NH consumption has been shown to have a carrio-protective effect and reduce risk factors in CVD patients and at risk individuals. Metabolic syndrome is a condition characterized by abdominal obesity, raised blood glucose and insulin, high blood pressure and irregular fat metabolism. Unlike refined sugar, regular NH consumption cannot induce metabolic syndrome in animal studies. In fact, it can reduce blood glucose, insulin and cholesterol, helping to prevent CVD.
It has been well documented that NH plays a role in oral health. The accumulation of bacteria in the mouth causes dental caries. Manuka honey has proven to have a cardio-protective effect due to the presence of antibacterial compounds that prevent bacterial overgrowth. This effect could also be attributable to the calcium, fluoride and phosphorous content of NH.
NH has also been found to benefit gastric health. It is reported to have a protective effect on the stomach by inhibiting the growth of H.pylori, the bacteria involved in gastrointestinal disorders. The protective mechanisms may also involve the high levels of antioxidants that prevent inflammation. Furthermore, dandelion honey has been found to reduce gastric-juice acidity by 50% in gastrointestinal patients.
Finally, NH has been found to be more effective with regards to athletic performance compared to glucose gel capsules. It is believed that the fructose and glucose constituents of NH work synergistically to maintain a more constant blood sugar level.
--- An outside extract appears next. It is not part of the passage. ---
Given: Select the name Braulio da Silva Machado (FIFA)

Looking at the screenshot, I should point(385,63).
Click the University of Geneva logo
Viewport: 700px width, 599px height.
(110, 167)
Whereby, glucose is released quickly for an instant energy boost and fructose is released more slowly enabling increased endurance.
Shopping for honey
Purchasable honey can be crystalized, pasteurized, raw, strained, filtered, creamed (set) and comb. The botanical origin of NH has a part to play in the levels of non-nutrients, thus the medicinal capacity. Some honey available has higher medicinal value due to greater antibacterial activity such as Manuka, Tualang and honeydew. They can be up to 20 times the price of standard commercial products. Although these have greater medicinal value, it is not to say that others have no purpose in your pantry. Irrespective of flower source or number, honey type, bee type or concentration- all honey has antioxidants and nutritional value above that of refined sugar. Honey has the same relative sweetness as granulated sugar, which along with its distinctive flavour, health benefits and attractive baking properties, lends honey to be a desirable substitute.
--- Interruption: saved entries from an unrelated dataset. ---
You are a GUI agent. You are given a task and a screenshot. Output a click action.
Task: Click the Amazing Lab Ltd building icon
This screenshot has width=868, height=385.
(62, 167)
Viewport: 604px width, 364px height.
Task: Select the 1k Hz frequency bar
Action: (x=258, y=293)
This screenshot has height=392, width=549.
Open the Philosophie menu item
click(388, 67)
A top quality honey will have less than 18.6% water content and a flavor and aroma that indicate its floral source. It must also be crystal clear and free of contaminant aromas. The environment pollution levels, weather, landscape, beekeeper ethics and processing policies will influence these indicators. Honey is often adulterated with added sugar or corn syrup. When shopping for a good NH, look no further than your local honey farm for unadulterated, minimally processed raw honey. Moreover, local honey is produced by local bee species and is known to be an immune booster against seasonal allergies. Apiculture should be encouraged in countries with vast reserves of un-utilized forest. This would facilitate the use of NH as a cheap energy nutrient, sugar substitute and alternative medicine.